Writing in 2005, sociologist and pioneering scholar of masculinity studies Michael S. Kimmel remarked, “When we say ‘gender’ we hear ‘women.’ That gender remains invisible to men is a political process.”1 Notwithstanding the 1990s take-downs of the so-called masculinity crisis by Kimmel, alongside feminist critics such as Susan Faludi and Naomi Wolf, only in the past decade have cultural studies scholars intently scrutinized what (else) it is we talk about when we talk about gender. From Peter Lehman’s compelling exploration of screen representations of the male body to recent collections examining masculinity in contemporary cinema from perspectives global (Mysterious Skin: Male Bodies in Contemporary Cinema) and local (Millennial Masculinity: Men in Contemporary American Cinema), to multiple volumes devoted to masculinity’s intersections with race, ethnicity, sexuality, class, and nation, within academic media studies we [End Page 184] might regard the 2000s as the “men decade.”2 Insofar as any substantive examination of oppression and exclusion requires a detailed analysis of power and privilege, this turn to considerations of masculinity is both a long time coming and—given the martial, economic, and cultural wars of the twenty-first century to date—highly timely.

PROVIDED MATERIAL »
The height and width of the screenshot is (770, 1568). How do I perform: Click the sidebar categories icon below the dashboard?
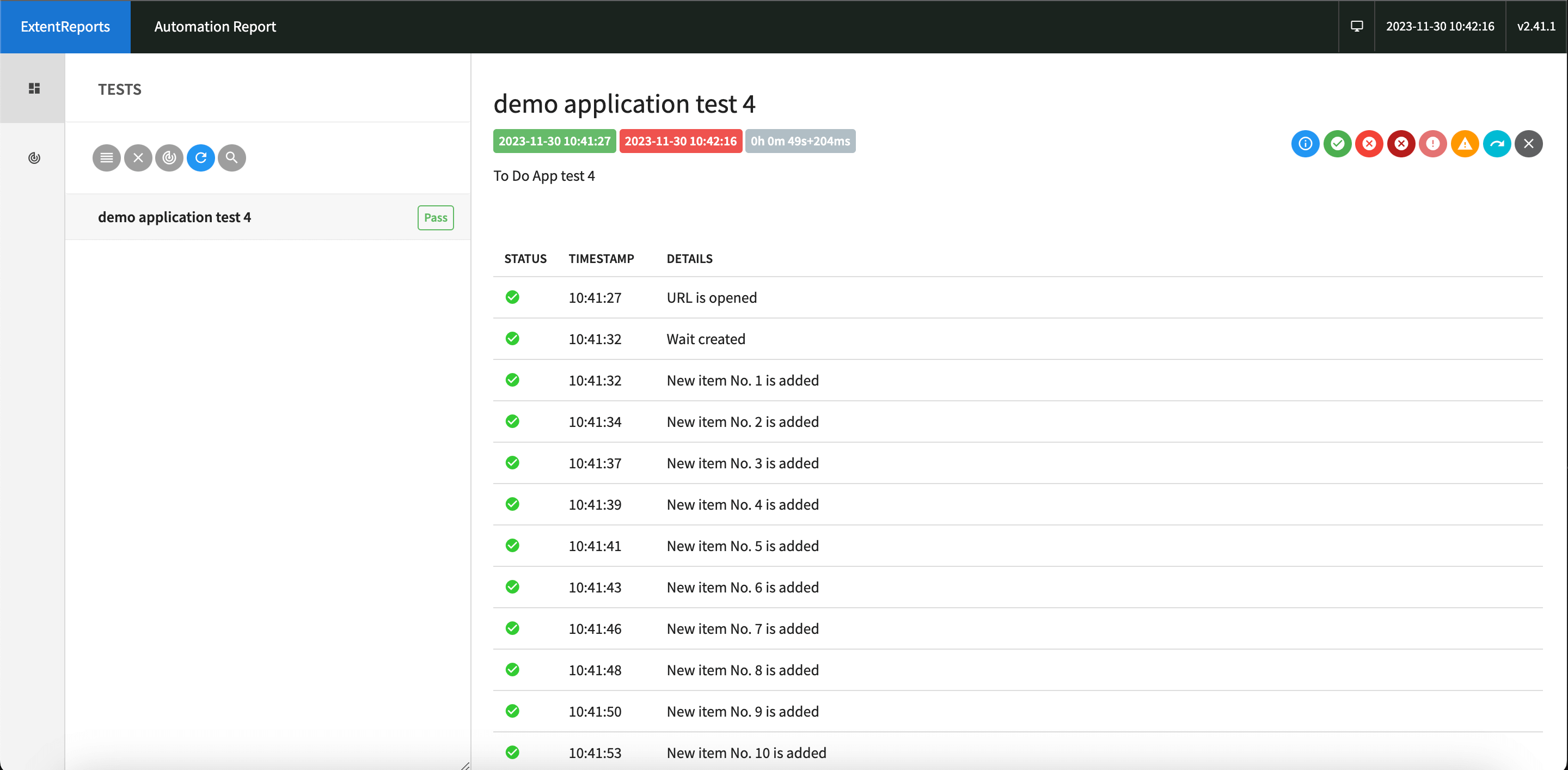pos(34,158)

STATED GOAL » According to the text on masculinity studies, which decade might academic media studies regard as the "men decade"?

ANSWER TO THIS TASK » The 2000s.